6.1.1. Solvation Shell Analysis¶

Analyzes the number of solvent molecules within given distances of the solute. The solvation tool is built with the framwework.

New in version 0.8.0.

class mdpow.analysis.solvation.SolvationAnalysis(solute: mdpow.analysis.ensemble.EnsembleAtomGroup, solvent: mdpow.analysis.ensemble.EnsembleAtomGroup, distances: List[float])[source]¶

Measures the number of solvent molecules withing the given distances in an Ensemble .

Parameters:

solute: An EnsembleAtom containing the solute used to measure distance.
solvent: An EnsembleAtom containing the solvents counted in by the distance measurement. Each solvent atom is counted by the distance calculation.
distances: Array like of the cutoff distances around the solute measured in Angstroms.
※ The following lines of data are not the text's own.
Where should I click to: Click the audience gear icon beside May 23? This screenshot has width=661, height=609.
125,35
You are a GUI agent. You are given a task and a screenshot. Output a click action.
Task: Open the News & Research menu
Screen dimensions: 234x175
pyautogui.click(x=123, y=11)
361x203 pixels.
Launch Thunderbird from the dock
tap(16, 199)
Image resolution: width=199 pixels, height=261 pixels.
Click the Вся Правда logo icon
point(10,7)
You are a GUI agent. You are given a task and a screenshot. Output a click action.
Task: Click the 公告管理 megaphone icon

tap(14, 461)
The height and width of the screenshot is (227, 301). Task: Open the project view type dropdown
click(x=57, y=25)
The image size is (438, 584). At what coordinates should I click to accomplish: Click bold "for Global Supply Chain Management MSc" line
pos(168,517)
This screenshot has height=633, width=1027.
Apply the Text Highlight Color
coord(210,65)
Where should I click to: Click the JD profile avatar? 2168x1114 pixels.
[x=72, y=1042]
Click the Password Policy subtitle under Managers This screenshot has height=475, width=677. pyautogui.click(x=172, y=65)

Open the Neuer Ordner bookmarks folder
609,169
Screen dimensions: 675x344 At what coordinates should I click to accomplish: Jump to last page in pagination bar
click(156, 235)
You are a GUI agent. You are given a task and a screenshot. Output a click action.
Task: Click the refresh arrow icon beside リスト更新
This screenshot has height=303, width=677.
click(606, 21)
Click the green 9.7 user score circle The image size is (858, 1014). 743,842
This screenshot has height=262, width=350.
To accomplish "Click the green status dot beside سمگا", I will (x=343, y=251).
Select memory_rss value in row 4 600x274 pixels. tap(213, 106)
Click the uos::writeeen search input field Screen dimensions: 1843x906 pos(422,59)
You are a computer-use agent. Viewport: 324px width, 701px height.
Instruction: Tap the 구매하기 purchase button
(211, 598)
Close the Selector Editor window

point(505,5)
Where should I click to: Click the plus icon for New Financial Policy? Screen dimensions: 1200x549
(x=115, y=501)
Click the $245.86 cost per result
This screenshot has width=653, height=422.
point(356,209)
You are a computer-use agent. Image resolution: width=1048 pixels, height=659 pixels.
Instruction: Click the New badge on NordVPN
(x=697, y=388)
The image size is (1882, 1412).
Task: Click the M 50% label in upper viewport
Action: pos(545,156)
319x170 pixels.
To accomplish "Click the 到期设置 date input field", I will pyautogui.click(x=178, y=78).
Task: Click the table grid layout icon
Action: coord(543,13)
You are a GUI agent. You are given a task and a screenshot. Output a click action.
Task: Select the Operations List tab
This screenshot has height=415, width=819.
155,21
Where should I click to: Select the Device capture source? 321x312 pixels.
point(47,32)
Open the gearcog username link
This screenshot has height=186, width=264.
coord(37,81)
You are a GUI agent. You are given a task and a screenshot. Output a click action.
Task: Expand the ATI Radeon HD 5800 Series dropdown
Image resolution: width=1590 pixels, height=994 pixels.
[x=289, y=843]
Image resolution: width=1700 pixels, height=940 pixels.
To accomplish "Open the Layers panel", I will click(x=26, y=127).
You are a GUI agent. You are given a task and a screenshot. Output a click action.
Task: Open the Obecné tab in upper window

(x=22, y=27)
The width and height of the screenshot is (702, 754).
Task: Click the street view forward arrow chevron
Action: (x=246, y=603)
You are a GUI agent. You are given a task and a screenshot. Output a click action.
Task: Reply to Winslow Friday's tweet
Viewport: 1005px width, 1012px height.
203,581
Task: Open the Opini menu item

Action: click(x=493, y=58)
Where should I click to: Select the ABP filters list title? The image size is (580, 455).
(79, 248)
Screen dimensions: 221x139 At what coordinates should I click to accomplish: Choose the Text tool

The data is returned in a pandas.DataFrame with observations sorted by distance, solvent, interaction, lambda, time.

Example

Typical Workflow:

ens = Ensemble(dirname='Mol')
solvent = ens.select_atoms('resname SOL and name OW')
solute = ens.select_atoms('resname UNK')

solv_dist = SolvationAnalysis(solute, solvent, [1.2, 2.4]).run(stop=10)

run(start=None, stop=None, step=None)¶

Runs _single_universe() on each system or _single_frame() on each frame in the system.

First iterates through keys of ensemble, then runs _single_universe() or _single_frame().